Endülüs’ün küçük bir uydusu gibi ışık saçan muhteşem Sicilya yönetimi de artık eski ihtişamlı günlerinde değildi.
Müslümanların kendi içlerindeki husumeti, fitnesi ve uyuşukluğu Sicilya’ya da yansıdı.
İngiltere’ye kadar uzanacak geniş bir coğrafyada işgal hareketlerine girişecek Normanlar, 1061 senesinden itibaren Sicilya’daki Müslüman yönetimini işgal etmeye başlayacak ve 1091’de adayı tamamen ele geçirecekti.

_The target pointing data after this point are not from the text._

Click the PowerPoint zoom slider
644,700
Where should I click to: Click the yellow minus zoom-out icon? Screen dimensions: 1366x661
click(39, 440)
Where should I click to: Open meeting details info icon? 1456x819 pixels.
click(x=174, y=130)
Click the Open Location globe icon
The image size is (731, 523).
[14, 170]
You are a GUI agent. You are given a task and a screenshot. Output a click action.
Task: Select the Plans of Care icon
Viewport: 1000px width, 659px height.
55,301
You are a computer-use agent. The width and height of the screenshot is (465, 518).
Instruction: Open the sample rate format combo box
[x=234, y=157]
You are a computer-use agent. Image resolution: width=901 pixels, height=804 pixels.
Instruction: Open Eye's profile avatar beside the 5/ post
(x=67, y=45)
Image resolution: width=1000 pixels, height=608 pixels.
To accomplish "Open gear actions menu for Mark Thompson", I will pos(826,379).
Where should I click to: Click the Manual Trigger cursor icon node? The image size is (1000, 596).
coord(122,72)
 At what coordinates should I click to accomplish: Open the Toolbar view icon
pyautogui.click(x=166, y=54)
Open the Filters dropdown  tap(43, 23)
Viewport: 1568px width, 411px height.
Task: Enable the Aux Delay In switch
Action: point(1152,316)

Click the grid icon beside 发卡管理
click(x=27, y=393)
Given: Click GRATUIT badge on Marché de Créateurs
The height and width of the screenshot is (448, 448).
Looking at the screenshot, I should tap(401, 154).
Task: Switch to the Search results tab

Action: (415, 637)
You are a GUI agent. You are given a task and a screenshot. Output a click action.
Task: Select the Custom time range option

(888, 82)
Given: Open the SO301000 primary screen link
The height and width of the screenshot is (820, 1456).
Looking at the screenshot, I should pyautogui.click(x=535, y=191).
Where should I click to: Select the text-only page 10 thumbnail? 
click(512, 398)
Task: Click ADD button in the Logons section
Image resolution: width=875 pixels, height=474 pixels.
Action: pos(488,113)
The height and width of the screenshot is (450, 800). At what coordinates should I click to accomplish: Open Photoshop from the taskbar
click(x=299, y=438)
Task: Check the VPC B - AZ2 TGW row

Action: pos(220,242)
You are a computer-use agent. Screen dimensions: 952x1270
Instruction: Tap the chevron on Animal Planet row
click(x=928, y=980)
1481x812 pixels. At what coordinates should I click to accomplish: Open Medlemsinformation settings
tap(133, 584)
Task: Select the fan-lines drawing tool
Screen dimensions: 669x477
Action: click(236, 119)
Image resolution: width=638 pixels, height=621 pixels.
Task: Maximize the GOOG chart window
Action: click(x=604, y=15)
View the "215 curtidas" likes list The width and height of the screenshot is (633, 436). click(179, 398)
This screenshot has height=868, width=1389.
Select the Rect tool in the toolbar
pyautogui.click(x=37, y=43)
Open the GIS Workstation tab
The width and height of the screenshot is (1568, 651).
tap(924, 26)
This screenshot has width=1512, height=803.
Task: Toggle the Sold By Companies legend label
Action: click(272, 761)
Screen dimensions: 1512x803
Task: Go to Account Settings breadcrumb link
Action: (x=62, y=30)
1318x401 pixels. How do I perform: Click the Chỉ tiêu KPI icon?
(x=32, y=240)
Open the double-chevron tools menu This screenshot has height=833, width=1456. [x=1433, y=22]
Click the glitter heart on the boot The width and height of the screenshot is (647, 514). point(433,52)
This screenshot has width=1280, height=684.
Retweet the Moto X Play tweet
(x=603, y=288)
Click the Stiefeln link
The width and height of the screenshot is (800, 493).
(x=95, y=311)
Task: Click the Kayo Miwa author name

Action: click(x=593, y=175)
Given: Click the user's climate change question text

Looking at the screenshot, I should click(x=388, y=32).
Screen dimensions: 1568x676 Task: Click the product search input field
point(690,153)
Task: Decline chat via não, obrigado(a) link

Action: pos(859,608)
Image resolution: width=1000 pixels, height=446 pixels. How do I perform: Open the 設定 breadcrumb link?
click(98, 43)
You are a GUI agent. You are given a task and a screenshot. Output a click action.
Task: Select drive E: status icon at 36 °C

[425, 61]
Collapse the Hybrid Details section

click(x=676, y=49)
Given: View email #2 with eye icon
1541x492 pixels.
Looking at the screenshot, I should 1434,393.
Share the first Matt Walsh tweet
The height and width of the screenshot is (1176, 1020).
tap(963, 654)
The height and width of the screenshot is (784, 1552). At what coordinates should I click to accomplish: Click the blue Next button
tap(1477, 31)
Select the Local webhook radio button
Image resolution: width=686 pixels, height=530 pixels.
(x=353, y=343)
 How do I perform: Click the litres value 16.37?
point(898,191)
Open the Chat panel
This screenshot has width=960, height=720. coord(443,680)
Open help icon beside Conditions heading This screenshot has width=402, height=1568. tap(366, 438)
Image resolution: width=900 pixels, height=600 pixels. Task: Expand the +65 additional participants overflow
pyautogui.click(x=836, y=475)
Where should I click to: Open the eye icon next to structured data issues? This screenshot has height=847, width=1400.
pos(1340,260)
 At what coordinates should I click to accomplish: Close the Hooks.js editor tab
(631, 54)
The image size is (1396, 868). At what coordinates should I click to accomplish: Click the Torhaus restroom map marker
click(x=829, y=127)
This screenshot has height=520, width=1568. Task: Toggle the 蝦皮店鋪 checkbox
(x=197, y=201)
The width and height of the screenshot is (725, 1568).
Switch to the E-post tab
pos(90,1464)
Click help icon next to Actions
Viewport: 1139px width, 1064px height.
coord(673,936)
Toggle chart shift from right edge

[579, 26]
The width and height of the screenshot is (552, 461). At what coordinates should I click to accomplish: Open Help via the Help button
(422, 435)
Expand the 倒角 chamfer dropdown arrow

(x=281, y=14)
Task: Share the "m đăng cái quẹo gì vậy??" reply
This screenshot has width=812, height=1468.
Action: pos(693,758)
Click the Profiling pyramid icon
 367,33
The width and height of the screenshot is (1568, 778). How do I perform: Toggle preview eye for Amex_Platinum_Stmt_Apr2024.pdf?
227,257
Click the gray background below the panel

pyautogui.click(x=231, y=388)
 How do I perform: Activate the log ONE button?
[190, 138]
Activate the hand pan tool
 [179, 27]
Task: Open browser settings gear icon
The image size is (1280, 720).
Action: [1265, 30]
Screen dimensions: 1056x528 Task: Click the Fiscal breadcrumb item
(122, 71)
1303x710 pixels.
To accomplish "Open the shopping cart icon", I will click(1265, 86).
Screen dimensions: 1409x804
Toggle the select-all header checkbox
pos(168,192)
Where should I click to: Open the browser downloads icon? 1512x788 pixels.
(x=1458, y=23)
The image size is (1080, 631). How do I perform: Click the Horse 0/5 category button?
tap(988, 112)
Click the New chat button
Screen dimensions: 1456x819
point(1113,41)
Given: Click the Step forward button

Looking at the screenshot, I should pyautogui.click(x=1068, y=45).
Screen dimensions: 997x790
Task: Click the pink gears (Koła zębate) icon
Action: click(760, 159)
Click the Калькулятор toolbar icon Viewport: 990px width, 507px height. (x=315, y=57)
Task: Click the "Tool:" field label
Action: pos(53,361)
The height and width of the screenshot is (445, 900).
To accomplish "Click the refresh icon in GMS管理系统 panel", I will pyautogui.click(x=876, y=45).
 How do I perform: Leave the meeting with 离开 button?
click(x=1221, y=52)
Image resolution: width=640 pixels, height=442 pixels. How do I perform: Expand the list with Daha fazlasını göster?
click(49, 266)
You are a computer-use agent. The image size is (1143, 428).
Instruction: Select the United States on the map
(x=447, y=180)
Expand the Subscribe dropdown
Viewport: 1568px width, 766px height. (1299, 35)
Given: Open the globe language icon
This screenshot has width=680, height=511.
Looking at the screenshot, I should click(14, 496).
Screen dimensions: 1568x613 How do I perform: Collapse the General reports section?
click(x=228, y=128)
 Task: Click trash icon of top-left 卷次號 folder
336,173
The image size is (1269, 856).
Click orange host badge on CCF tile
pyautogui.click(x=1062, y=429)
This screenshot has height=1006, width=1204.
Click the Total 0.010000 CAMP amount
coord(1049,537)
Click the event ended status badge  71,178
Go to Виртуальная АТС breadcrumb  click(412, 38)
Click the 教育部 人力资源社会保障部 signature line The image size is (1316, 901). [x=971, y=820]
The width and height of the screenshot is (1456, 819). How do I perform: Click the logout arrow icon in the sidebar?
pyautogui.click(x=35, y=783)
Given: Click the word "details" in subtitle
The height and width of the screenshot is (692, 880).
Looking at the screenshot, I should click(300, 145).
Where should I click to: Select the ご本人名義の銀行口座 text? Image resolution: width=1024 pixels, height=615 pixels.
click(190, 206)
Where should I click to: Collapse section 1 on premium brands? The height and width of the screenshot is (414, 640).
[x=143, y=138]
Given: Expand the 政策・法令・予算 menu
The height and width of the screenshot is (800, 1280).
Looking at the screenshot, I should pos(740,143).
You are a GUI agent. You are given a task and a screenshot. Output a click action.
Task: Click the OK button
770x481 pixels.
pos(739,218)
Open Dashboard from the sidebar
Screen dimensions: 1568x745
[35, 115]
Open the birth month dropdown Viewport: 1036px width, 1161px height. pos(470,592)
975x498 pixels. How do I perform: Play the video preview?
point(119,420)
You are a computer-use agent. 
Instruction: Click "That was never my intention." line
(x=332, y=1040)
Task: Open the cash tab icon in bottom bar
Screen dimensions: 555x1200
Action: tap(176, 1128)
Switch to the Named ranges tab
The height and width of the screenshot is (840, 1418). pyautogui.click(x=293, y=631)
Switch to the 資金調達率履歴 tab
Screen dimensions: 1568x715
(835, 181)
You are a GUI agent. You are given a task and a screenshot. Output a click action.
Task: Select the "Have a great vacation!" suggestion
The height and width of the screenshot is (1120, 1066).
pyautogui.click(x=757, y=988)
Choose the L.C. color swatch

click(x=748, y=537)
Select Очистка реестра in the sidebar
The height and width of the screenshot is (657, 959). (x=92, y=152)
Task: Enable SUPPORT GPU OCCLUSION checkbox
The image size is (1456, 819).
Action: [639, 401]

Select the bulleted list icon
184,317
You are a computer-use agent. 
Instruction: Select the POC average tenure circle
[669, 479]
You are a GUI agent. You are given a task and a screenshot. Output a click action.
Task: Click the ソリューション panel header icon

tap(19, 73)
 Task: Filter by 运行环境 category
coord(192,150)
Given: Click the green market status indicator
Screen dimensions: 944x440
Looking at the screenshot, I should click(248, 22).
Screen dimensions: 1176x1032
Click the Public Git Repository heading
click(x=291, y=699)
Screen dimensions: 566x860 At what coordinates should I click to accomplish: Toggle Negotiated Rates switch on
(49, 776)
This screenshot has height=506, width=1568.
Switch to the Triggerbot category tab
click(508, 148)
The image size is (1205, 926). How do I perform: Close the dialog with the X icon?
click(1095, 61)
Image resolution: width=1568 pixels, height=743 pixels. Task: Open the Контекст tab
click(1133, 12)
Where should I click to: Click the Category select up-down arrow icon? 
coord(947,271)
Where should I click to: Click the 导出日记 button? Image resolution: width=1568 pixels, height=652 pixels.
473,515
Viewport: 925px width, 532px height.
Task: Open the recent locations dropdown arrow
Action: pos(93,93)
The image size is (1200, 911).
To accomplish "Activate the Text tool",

Müslümanlar adına tarihin bir cilvesi olsa gerek Normanların bu denli rahat bir işgal gerçekleştirmesinin nedeni Palermo Emiri İbn at-Timnah’ın diğer emirleri yenmek için onları yarımadaya davet etmesi oldu.
İtalya’daki Müslüman varlığı tamamen kapanmamıştı, Fatih Sultan Mehmet’e kadar birkaç asırlık ara verecekti yalnızca…
Bugün Endülüs ile alakalı hatırı sayılır çalışma yapılmasına rağmen Sicilya İslam Devleti hakkındaki kaynaklarımız ne yazık ki sınırlı.
Bu vesileyle konuyla alakalı yeni çalışmalara vesile olması temennisiyle bu iki güçlü medeniyeti anmak da fayda görüyoruz.
Fatih’in İtalya seferlerinin en büyük amaçlarından birisi bu iki devleti yeniden canlandırmaktı; ama hadiseler farklı şekillerde gömlek değiştirecekti.